What Are You So Afraid Of Losing?

What Are You So Afraid Of Losing?

The Daily Stoic for December 23rd, “What Are You So Afraid Of Losing?”.

“You are afraid of dying. But, come now, how is this life of yours anything but death?”


I am not sure what to think of today’s stoic meditation. Let me quote here the most relevant part:

“Most of us are afraid of dying. But sometimes this fear begs the question: To protect what exactly? For a lot of people the answer is: hours of television, gossiping, gorging, wasting potential, reporting to a boring job, and on and on and on. Except, in the strictest sense, is this actually a life?”

What Are You So Afraid Of Losing?

Well, maybe I think my life is better than the lives of others, or more relevant, or more important. But I certainly don’t watch TV (I don’t even have a TV set), don’t have a boring job (luckily I quit) and don’t enjoy gossiping.

So do I think my life is better than anything else? Absolutely not. And that’s my gripe with today’s stoic.

I guess if asked, that “boring” person wasting his or her life watching television, gossiping and going to a boring job every single day, will still consider his or her life valuable, relevant and certainly important. We all do. It’s the only thing we’ve got, and no life is more “relevant” or “important” than another, at least in my mind, because of what you do.

But humbly talking about just mine… Am I afraid of dying? Well, I think so.
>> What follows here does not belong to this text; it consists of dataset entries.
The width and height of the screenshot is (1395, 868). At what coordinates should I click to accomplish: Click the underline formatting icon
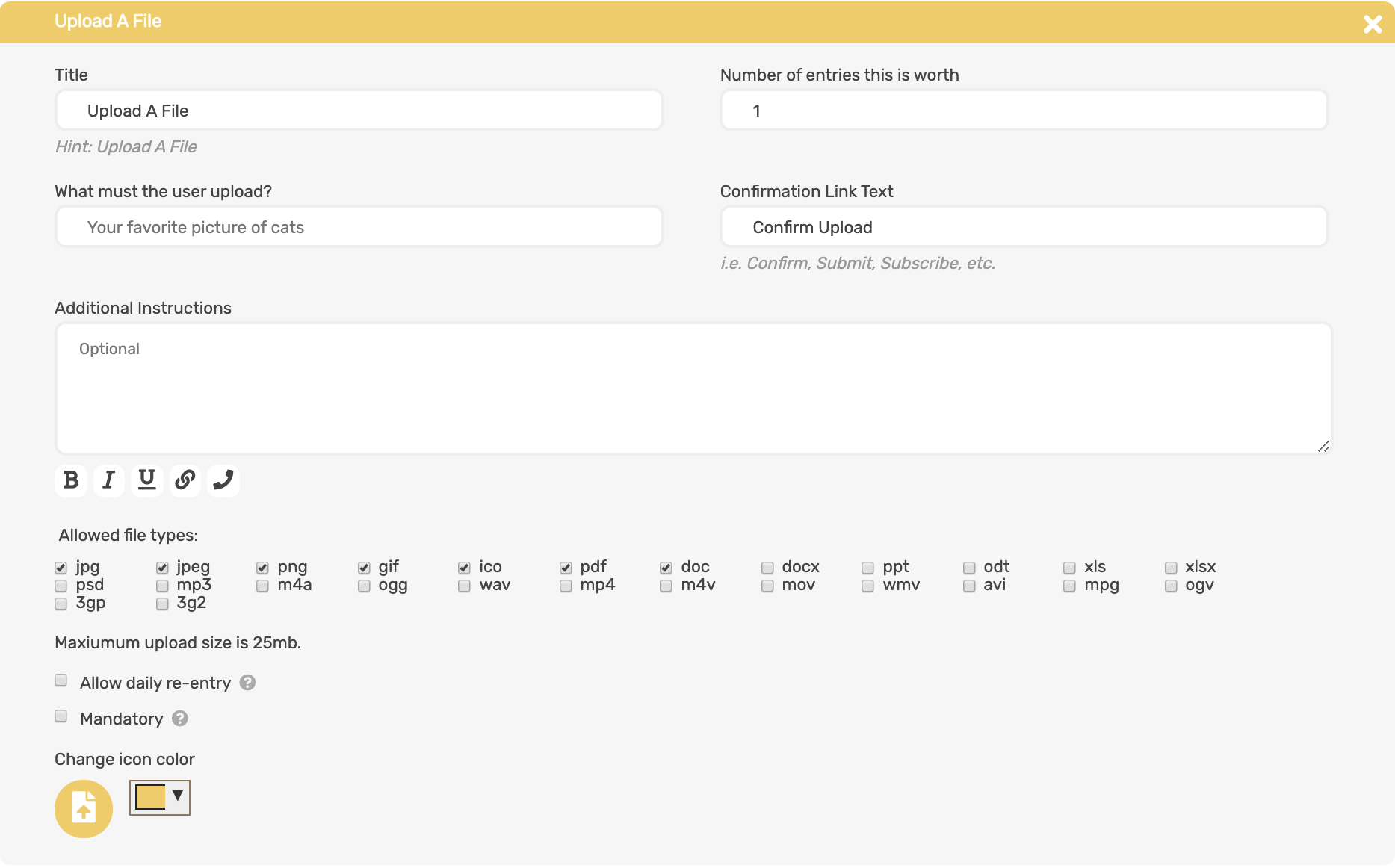(146, 480)
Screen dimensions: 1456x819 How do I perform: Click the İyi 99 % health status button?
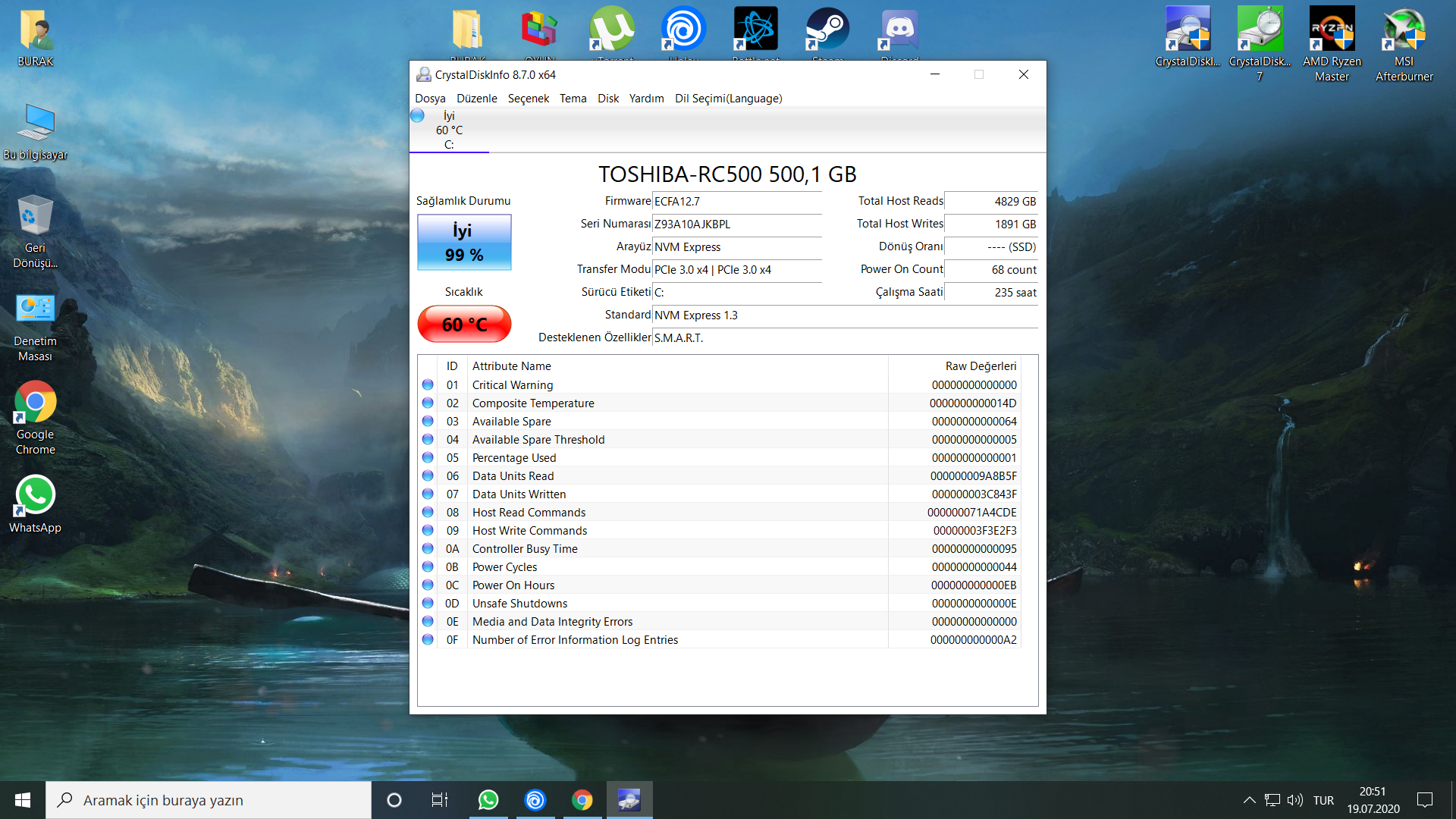(x=464, y=243)
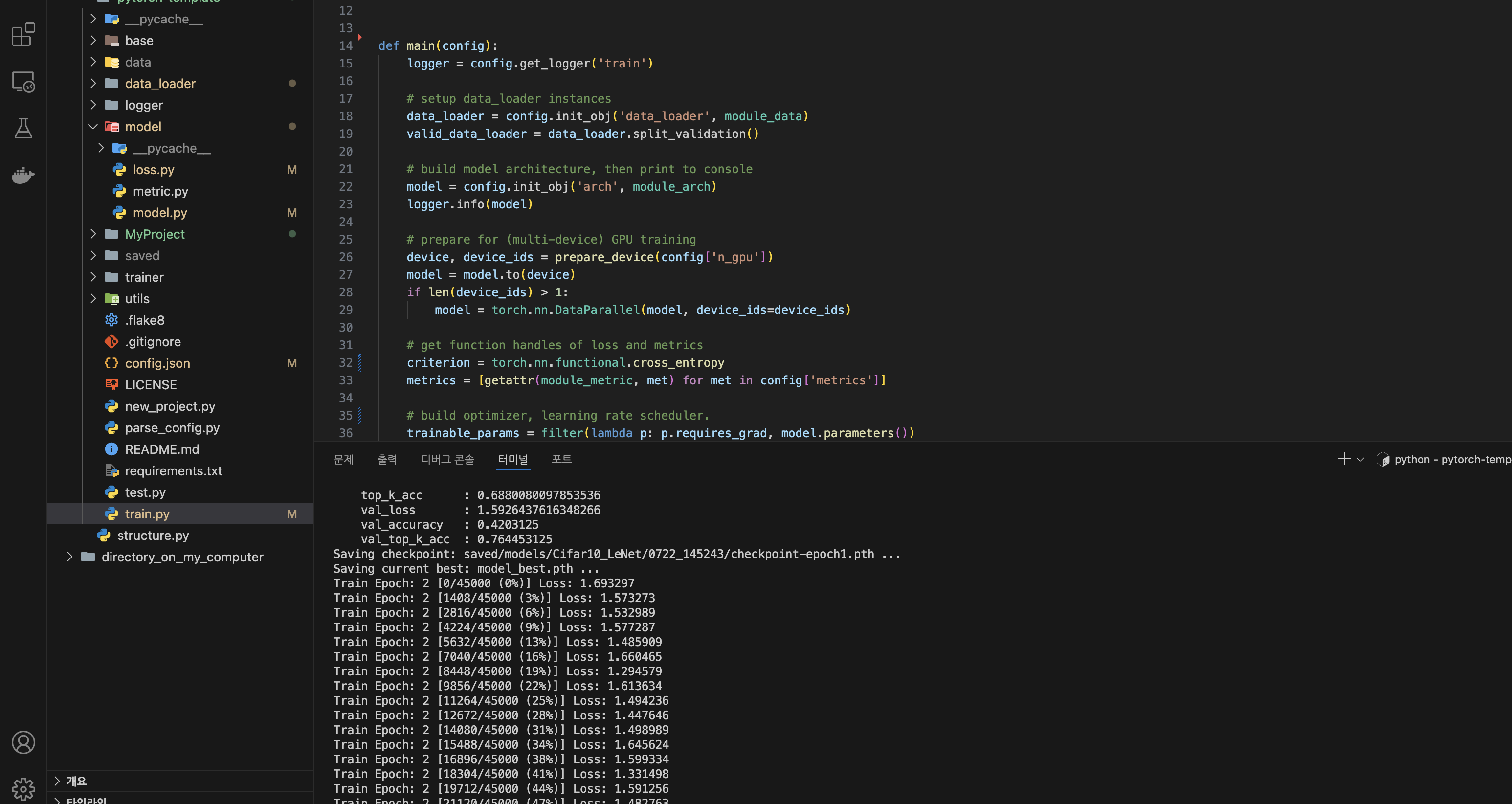
Task: Collapse the model folder
Action: pos(143,126)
I still haven’t figured out how to look to death face to face and say “Hello” with a firm voice. I still think I’ve got a lot to live, a lot to experience and a lot to share.

But talking about this the other day with a friend, I played the devil’s advocate and defended that life means the end, yes, but also the end of suffering, of doubt, of pain, of illness, of sadness… It’s the end of everything, positive or negative. And it’s true that when the time comes, I won’t actually give a fuck about it… I’ll be dead, after all. 🙂


Today’s Daily Stoic, “What Are You So Afraid Of Losing?”, discusses how sometimes we grip tightly to life, sometimes harder than we should. And that attachment is the root of all fear of death.